The Luxemburger Wort, market leader in Luxembourg, is the most important quality newspaper for local, national and international news. In addition to the traditional daily newspaper sections, Luxemburger Wort also publishes dossiers, in-depth analyses and exclusive news.

www.wort.lu

Founded
1848

Daily readership print
136.800 Luxembourg residents

Daily readership online
98.100 Luxembourg residents

Number of subscribers
(print + digital) 49.536

Journalists employed
60

When words aren’t enough

Journalists from the Luxemburger Wort are using multimedia reporting to document life in quarantine and the daily struggle against the disease.

Video report of the Covid frontline at the Centre Hospitalier de Luxembourg’s intensive care unit.

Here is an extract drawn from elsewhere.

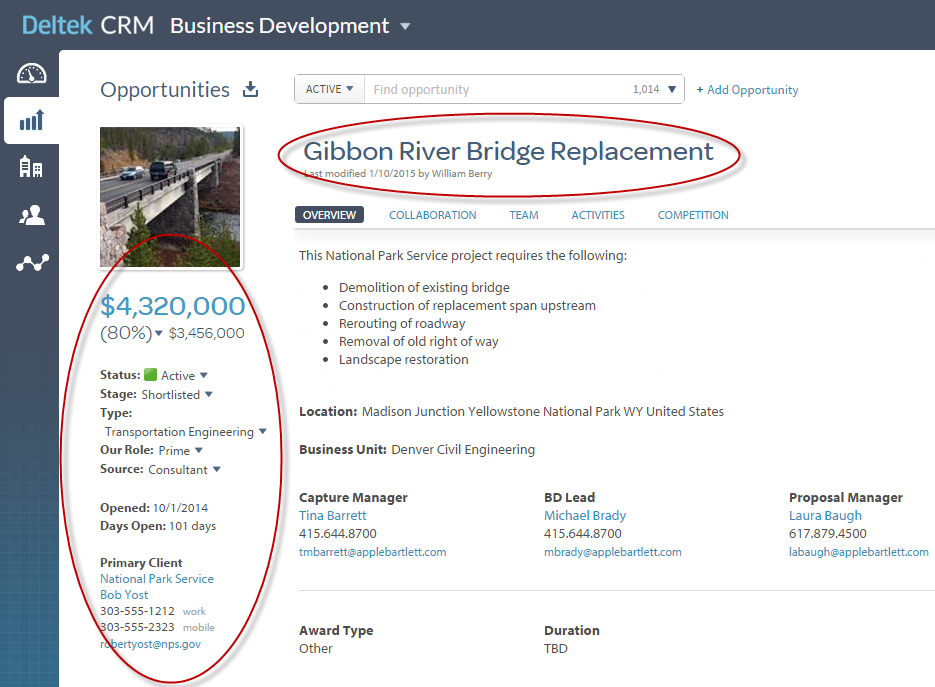Expand the opportunity list arrow next to 1,014
The image size is (935, 687).
(672, 90)
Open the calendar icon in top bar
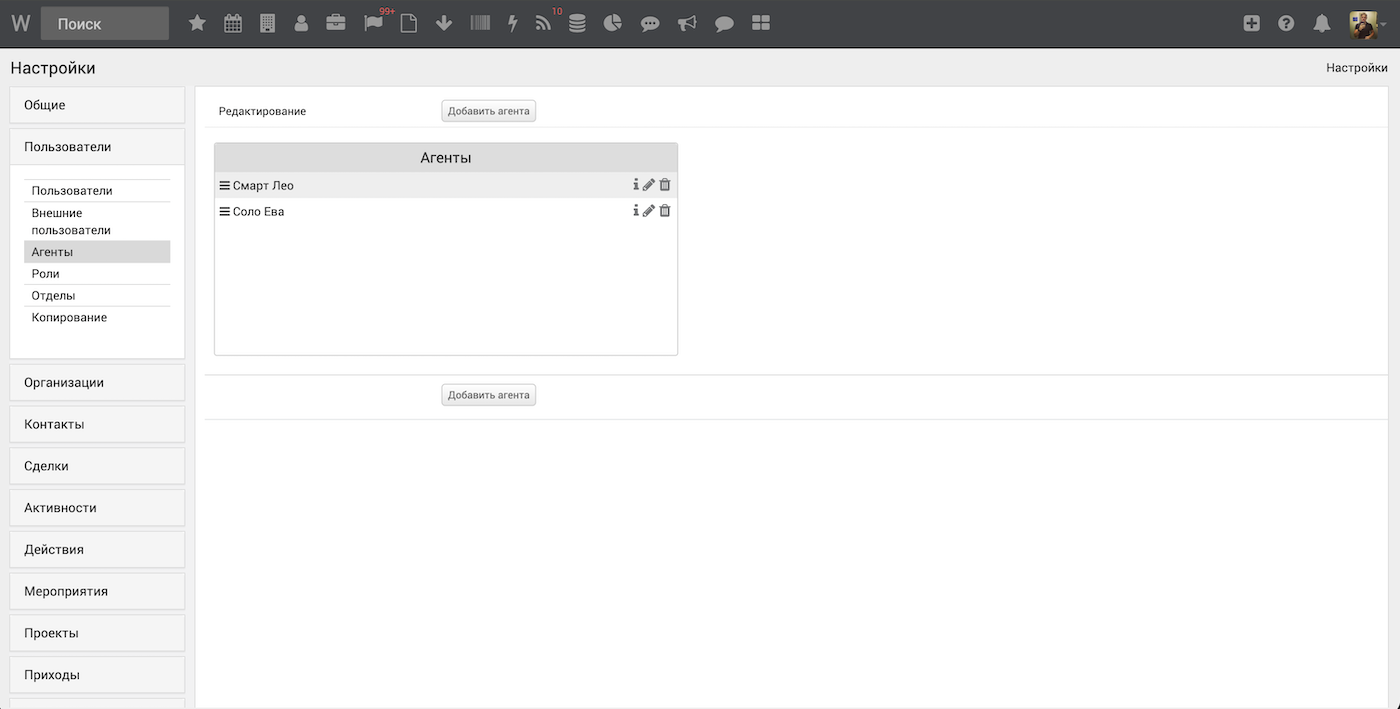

Like many other publications, the Luxemburger Wort has reported on the overwhelming events since March 2020: impromptu press conferences, heated parliamentary debates, the lockdown, the infection rates, the number of new cases and number of deaths. We recorded the most important news as it happened in the live ticker and used drones to illustrate the empty cities and streets during lockdown. Our main concern was to show how Covid-19 has changed people’s lives. But when words are unable to describe reality, it is sometimes better to let people and images speak for themselves. The Luxemburger Wort has been experimenting for a while with multimedia narrative formats, called storytelling, which we also regularly use in our coverage of the pandemic.

These are carefully selected stories, as well as photos, graphics, original sounds, videos and other interactive elements that, depending on the subject, are combined in a variety of compositions. Over the past few months, a whole series of multimedia reports came into being, documenting life with Covid-19 and the fight against the pandemic.

Storytelling requires teamwork in every area of the virtual newsroom. Working with the journalists from the specialist departments, the web editors are responsible for the online presentation of their research. Our data journalists dig through massive amounts of data, filter it to find the most valuable information and translate it into a bite-sized, understandable form for the reader. Our video journalists make the stories tangible with moving images and animations.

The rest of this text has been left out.